Check each line of the data for "every", and copy the ones that have it.
BEGIN
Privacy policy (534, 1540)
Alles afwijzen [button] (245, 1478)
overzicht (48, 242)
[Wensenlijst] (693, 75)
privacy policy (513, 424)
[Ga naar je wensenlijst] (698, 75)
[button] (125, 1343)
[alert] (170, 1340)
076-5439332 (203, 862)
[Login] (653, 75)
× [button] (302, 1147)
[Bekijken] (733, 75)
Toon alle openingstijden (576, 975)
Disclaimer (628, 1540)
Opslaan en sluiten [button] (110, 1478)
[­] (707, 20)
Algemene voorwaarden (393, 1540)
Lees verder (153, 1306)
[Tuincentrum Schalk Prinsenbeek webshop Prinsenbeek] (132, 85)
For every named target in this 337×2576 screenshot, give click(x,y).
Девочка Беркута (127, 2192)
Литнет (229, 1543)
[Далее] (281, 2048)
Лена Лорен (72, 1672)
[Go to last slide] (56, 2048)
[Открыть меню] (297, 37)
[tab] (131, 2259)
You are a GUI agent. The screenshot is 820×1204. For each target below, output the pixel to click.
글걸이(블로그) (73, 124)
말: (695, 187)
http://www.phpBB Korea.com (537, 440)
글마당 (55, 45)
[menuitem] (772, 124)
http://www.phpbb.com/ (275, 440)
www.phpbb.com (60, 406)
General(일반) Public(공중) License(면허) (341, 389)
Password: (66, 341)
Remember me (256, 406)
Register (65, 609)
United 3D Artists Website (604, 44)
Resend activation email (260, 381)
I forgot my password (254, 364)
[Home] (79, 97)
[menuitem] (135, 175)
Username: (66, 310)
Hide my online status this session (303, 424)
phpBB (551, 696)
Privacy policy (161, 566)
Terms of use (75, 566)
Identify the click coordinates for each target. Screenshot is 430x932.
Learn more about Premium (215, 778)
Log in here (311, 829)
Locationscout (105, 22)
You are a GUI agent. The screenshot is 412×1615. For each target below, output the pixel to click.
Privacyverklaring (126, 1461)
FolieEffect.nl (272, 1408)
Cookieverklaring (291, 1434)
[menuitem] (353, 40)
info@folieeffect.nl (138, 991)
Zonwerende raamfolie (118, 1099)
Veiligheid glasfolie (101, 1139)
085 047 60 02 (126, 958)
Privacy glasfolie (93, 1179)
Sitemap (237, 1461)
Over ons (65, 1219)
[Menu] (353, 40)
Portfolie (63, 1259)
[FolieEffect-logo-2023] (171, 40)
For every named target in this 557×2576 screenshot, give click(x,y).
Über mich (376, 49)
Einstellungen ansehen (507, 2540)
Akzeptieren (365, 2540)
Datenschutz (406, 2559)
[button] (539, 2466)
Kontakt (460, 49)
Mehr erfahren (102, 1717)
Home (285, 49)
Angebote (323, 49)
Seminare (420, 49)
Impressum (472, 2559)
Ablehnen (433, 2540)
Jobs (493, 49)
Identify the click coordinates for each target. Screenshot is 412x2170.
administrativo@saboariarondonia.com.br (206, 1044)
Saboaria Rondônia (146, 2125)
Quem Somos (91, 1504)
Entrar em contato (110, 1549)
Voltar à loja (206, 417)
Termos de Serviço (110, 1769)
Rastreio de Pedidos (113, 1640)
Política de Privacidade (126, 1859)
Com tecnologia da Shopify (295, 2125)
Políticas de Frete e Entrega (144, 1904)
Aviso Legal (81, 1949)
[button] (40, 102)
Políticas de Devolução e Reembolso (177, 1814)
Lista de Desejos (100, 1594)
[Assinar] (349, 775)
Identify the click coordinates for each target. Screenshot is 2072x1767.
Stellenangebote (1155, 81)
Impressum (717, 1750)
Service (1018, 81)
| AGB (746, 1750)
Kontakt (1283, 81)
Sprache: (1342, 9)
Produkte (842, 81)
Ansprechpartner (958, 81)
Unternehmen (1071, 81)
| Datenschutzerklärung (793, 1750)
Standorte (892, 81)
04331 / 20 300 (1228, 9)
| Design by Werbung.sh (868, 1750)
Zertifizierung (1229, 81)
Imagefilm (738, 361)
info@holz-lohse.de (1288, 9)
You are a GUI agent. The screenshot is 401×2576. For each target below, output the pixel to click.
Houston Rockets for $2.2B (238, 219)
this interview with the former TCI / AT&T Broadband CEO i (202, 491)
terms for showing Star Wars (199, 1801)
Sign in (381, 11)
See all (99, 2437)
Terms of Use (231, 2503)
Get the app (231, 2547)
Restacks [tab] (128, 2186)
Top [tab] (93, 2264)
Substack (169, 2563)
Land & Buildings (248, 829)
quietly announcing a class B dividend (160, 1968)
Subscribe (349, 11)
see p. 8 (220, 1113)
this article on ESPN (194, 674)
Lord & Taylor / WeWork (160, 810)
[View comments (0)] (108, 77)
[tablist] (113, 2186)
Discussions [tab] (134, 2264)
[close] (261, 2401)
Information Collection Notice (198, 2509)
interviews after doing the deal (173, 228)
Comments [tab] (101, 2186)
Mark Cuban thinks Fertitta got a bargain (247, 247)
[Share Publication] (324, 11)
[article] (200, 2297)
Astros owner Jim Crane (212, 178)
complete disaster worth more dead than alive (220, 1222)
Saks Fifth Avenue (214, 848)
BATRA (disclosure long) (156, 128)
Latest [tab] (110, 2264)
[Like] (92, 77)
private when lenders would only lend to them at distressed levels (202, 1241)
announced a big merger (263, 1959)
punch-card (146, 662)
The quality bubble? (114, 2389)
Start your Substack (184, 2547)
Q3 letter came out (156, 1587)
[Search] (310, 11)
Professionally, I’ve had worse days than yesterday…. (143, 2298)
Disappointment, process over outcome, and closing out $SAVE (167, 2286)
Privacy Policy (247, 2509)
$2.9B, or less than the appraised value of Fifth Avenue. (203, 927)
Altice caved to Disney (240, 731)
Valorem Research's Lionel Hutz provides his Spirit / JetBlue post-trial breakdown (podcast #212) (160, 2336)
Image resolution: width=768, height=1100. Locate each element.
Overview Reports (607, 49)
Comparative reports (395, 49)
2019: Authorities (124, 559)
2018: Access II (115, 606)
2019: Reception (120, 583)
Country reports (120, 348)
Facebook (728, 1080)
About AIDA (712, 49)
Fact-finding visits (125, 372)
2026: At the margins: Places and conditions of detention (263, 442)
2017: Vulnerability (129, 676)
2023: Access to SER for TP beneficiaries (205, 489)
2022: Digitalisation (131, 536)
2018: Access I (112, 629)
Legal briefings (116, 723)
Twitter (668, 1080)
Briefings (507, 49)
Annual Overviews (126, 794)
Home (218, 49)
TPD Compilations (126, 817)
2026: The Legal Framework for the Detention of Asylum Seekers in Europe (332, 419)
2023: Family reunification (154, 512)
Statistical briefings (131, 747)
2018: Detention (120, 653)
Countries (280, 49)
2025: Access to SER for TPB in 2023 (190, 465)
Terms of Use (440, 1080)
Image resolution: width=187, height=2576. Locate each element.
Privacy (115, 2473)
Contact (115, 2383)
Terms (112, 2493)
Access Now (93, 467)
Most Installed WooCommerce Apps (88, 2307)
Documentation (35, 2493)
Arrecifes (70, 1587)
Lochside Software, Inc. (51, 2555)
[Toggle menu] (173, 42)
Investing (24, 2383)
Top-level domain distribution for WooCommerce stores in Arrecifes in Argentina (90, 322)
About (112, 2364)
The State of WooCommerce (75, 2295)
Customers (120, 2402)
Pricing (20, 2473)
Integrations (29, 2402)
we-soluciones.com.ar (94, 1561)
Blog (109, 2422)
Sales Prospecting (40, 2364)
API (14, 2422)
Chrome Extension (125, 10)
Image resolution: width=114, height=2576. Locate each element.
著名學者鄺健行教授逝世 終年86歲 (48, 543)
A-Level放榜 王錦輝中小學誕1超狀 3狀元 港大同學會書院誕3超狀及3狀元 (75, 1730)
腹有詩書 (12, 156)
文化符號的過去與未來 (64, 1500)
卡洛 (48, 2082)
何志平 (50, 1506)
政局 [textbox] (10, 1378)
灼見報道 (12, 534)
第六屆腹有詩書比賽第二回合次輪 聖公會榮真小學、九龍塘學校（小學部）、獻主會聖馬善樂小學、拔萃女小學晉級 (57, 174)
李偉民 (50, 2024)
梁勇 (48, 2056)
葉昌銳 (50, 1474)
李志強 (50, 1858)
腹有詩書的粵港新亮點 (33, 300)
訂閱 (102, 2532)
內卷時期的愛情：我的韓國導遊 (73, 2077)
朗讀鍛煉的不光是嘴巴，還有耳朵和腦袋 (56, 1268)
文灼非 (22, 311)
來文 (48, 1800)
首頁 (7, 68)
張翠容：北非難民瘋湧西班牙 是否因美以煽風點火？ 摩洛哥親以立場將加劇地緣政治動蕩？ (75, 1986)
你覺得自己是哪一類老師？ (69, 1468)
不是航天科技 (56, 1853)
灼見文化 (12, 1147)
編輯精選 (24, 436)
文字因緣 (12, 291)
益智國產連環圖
END
**EXERCISE RESPONSE:**
For every named target in this 337×2576 screenshot, give click(x,y).
For every named target in this 557×2576 screenshot, give click(x,y).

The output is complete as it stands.